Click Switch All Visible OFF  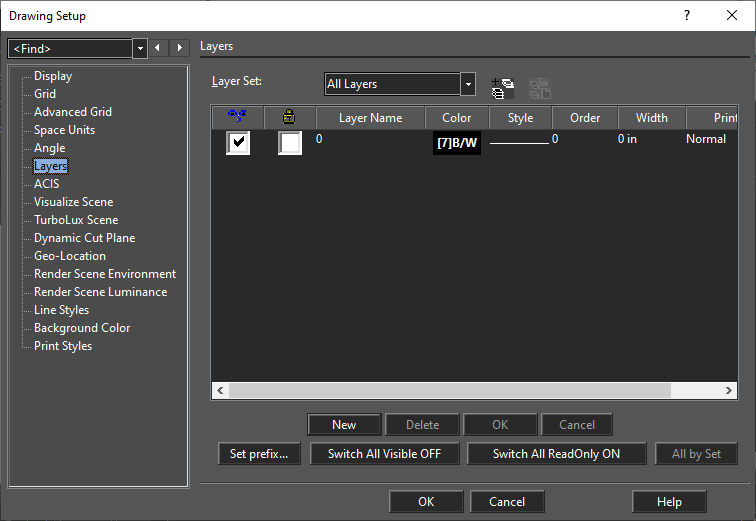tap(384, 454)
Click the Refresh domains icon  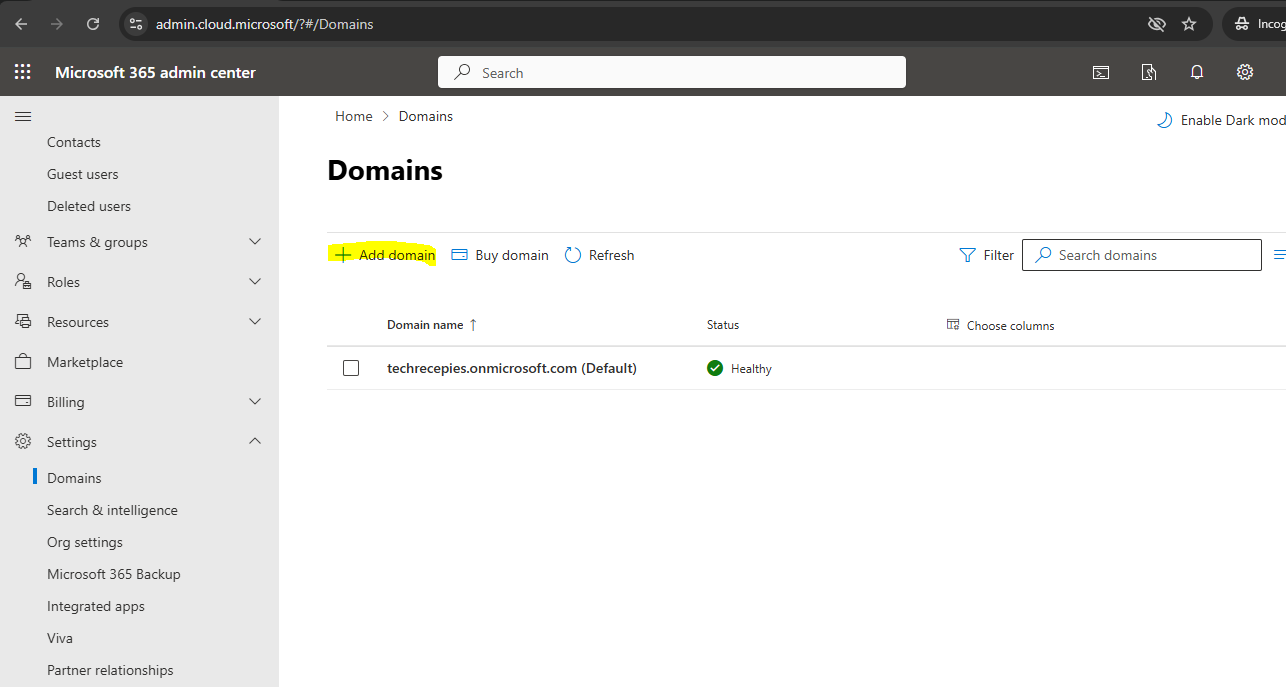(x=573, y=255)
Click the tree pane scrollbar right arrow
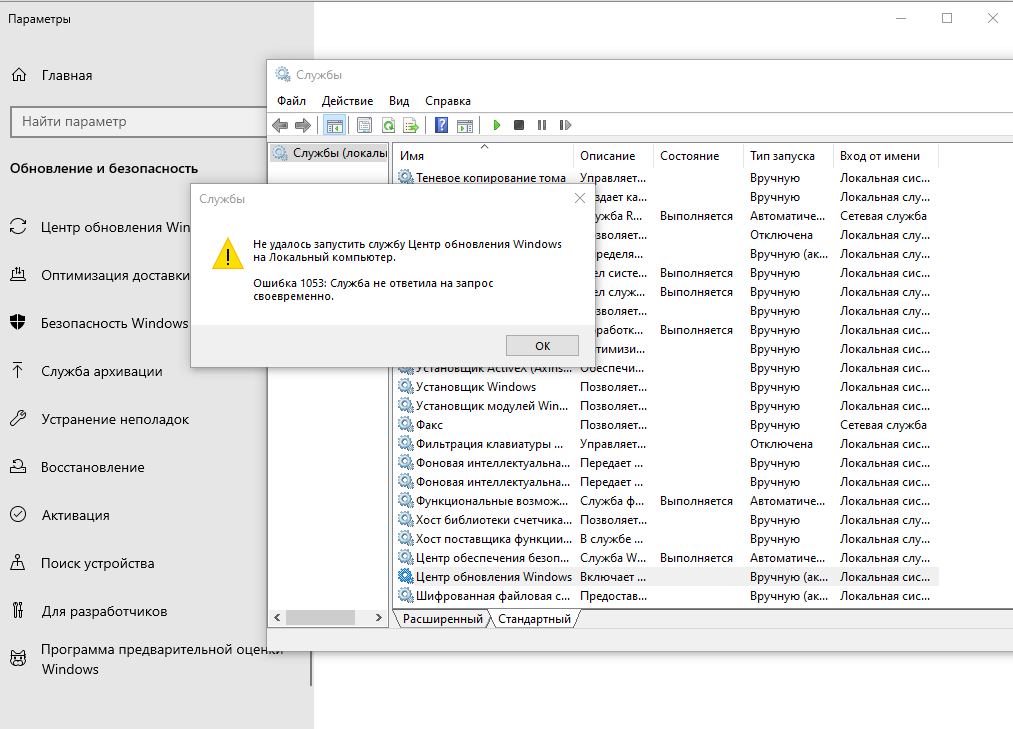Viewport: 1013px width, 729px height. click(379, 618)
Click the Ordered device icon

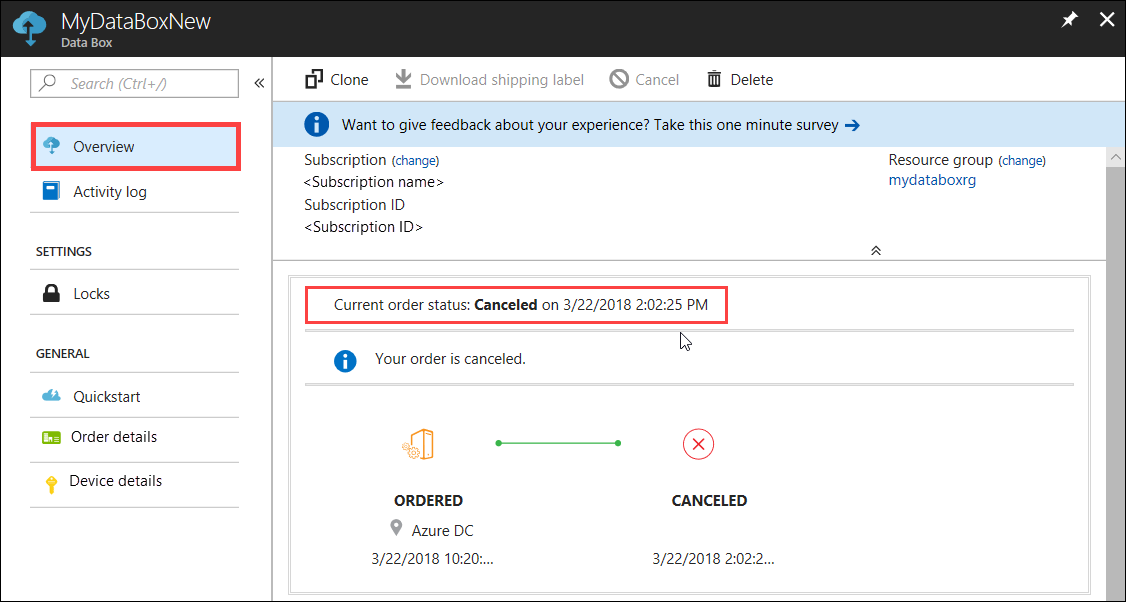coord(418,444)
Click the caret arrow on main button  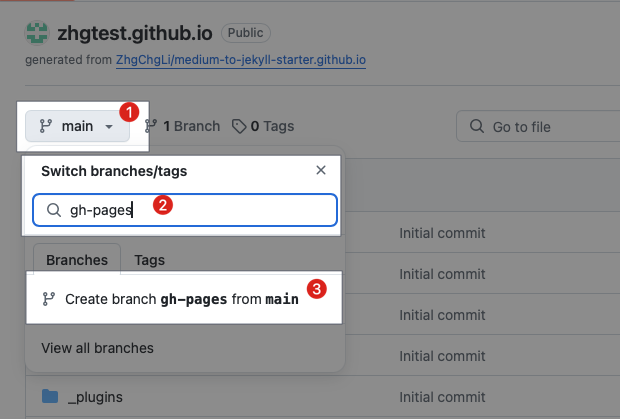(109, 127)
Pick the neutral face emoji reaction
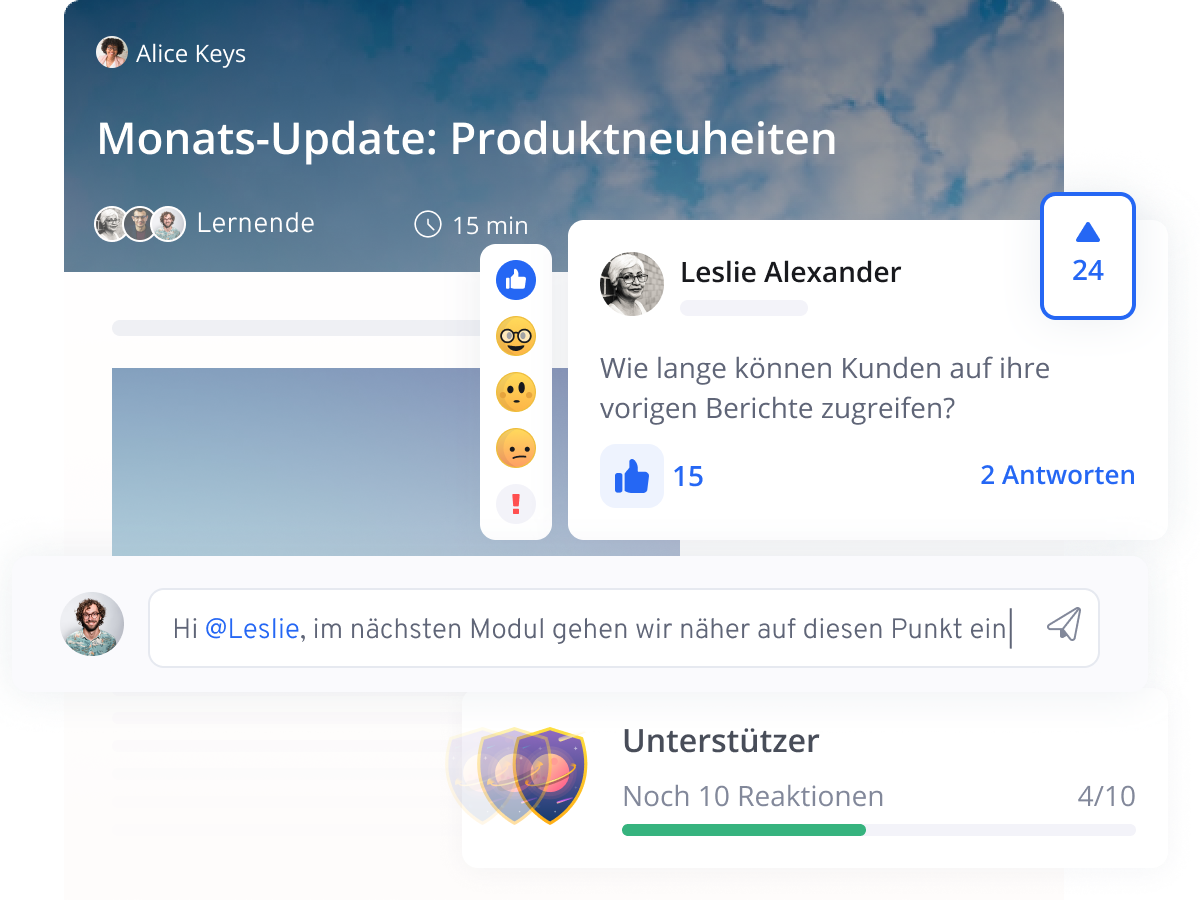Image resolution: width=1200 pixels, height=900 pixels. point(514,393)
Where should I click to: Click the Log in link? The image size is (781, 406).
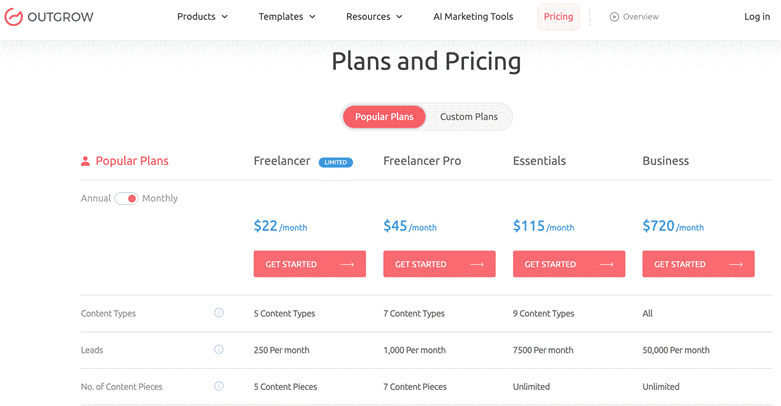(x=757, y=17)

*GOAL OF THE EXERCISE*: Pictures stay out; reproduce exactly the lines from the one containing "Where should I" through the last line of the listing, both included.

*ANSWER AREA*:
Where should I click to: Click the Log in link? The image size is (781, 406).
(x=757, y=17)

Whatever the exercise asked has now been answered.